Generator architecture, the components

  • It receives 4 inputs, with the first 3 as conditions c= concat(s,d,t)
    • s → chemical structure (1826 dimensional vector of molecular representation by using Mordred),
    • d → dose level (low, medium, high; ratio 1:3:10), with the high dose equal to MTD determined in a 7 day dose study
    • t → treatment duration (3, 7, 14 and 28 days)
    • n → random noise (to simulate biological variability), a final input of 1828 dimensional noise vector sampled from a normal distribution was included.
  • These are combined into one large input vector and passed through the generator. The output is a set of 38 clinical pathology measurements.

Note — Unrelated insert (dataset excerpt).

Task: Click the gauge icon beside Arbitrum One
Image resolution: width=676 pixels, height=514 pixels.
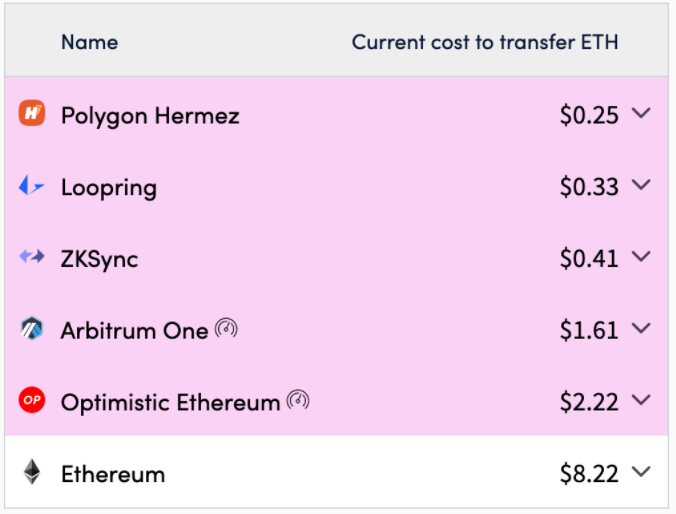Action: [x=226, y=329]
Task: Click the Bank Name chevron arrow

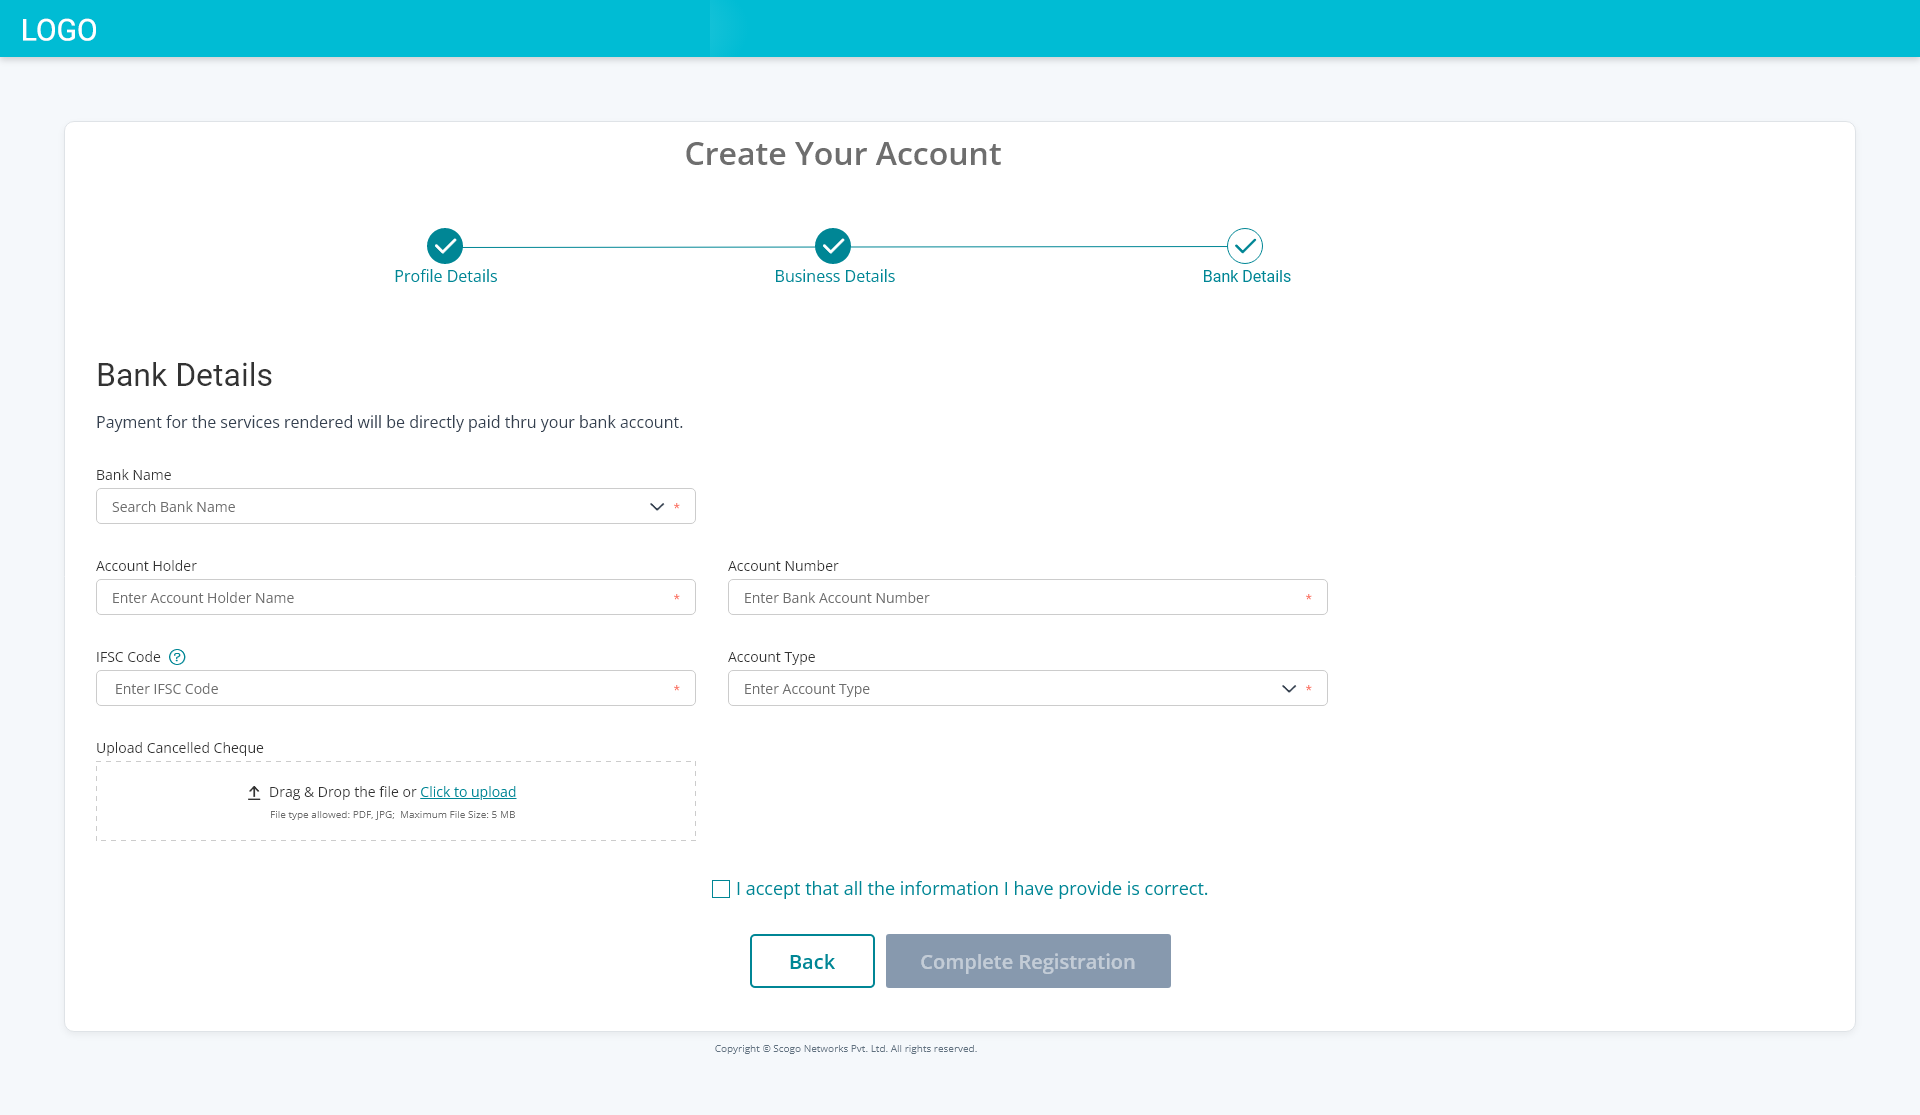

Building the “virtual rat” brain

  • The generator itself is a deep neural network with 5 layers that gradually reduce in size and uses LeakyReLU activation which ends with 38 outputs, one for each measurement.
  • The discriminator takes both real and fake data, evaluates whether it looks biologically plausible and uses dropout to avoid overfitting. Over time with competition, the generator and discriminator refine each other.

Filtering out impossible biology

  • Not all generated data is valid, for example: white blood cell subtypes must sum to ~100% thus they included a filter that automatically removed any calculations that exceeded ~105%.
  • They then measured accuracy using Cosine similarity → pattern similarity and RMSE → numerical error

Training and fine-tuning

  • The dataset was split into 80% training data and 20% completely unseen compounds
  • The model trained over thousands of iterations, stabilized around 1,000 epochs and ran until optimization around 6,000 epochs. This is when the model converged.

Stress-testing the model

  • It was tested in different scenarios and it passed: It could assess compounds that were structurally different than what it was used to, it could predict effects for new drugs, and it could accurately predict the effects of the same drug across time. For example drugs tested before 1982 and the same studies conducted afterwards were used as the test data and the system was able to match accurately.

External validation: does it hold up?

The model was tested on a completely independent dataset: DrugMatrix, and the results were in ~83% agreement with real experimental outcomes. This is as consistent as different real datasets would be with each other.